======== Testo del documento

Analogamente si deve dire per la lettura privata della Bibbia. Certo il Libro in se non è la parola di Dio: è solo il mezzo attraverso cui mi è trasmessa. Ma colui che legge nel Libro è un membro della Chiesa. La sua lettura si pone nel contesto del Mistero ecclesiale ove è presente ed agisce quello stesso Spirito che ha animato i profeti e gli agiografi; il testo può dunque essere letto “ con lo stesso Spirito con cui è stato scritto ”. Se la Chiesa è l'organo che conserva e trasmette la Parola viva ed attuale, chiunque vive in essa e prende il messaggio biblico dalle mani di colei che lo possiede nella sua integrità vivente, è interpellato da una Parola divina, in cui Dio stesso è presente. È un punto questo su cui la teologia dovrebbe approfondire la sua riflessione. Basta qui aver affermato il principio generale.
Ma questo carattere vivente della Parola nel seno della Chiesa, dovunque la si accosti, non distrugge la priorità indiscussa di quell'ascolto che si ha là dove la presenza del Salvatore raggiunge il suo apice. E come ogni proclamazione ecclesiale della Parola è orientata a quella liturgica come al suo termine ultimo, così ogni lettura personale del testo sacro trova nell'ascolto liturgico il suo centro focale: come preparazione ad esso, o come prolungamento.


La “ lettura divina ” preparazione dell'ascolto liturgico

Come preparazione anzitutto. E evidente, e l'esperienza ce lo prova ogni giorno, che non basta ascoltare una lettura biblica per trarne automaticamente un frutto spirituale. Non è il suono materiale delle sillabe che ci vivifica; chi ascolta deve comprendere; deve afferrare con una fede illuminata la portata del messaggio che Dio gli trasmette, deve spalancare le porte dell'anima a Colui che si dona nella sua Parola, con una disponibilità amante. E possibile questo per chi non ha mai preso in mano la Bibbia? I1 Concilio direbbe piuttosto che “ bisogna tenerla sempre tra le mani ”. I1 discorso è analogo a quello che si suol fare per il Pane eucaristico. Ricevuto senza preparazione, senza fede e senza amore, il “ Pane di vita ” non vivifica più. L'iniziativa salvifica di Dio è frustrata. Dio si arresta davanti alle porte chiuse.

================
======== Blocco di dati

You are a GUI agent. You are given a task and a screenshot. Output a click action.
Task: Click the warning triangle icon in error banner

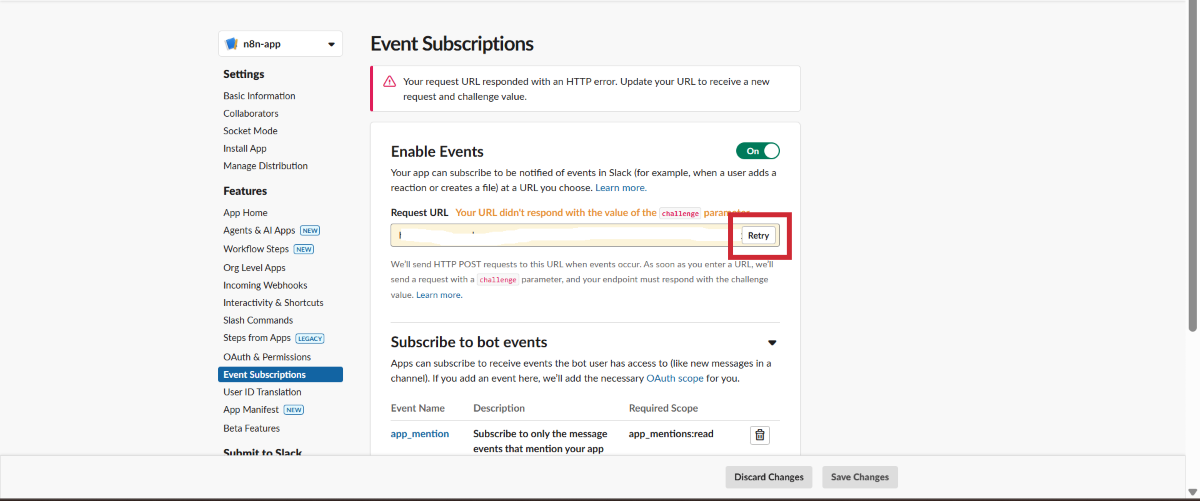[x=389, y=81]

================

> _Obiettivo del compito_
Puoi ricopiare senza alcuna modifica, dal testo sulla lettura della Bibbia, il tratto che va da "Ma questo carattere" fino a "o come prolungamento."?

> _Risultato del compito_
Ma questo carattere vivente della Parola nel seno della Chiesa, dovunque la si accosti, non distrugge la priorità indiscussa di quell'ascolto che si ha là dove la presenza del Salvatore raggiunge il suo apice. E come ogni proclamazione ecclesiale della Parola è orientata a quella liturgica come al suo termine ultimo, così ogni lettura personale del testo sacro trova nell'ascolto liturgico il suo centro focale: come preparazione ad esso, o come prolungamento.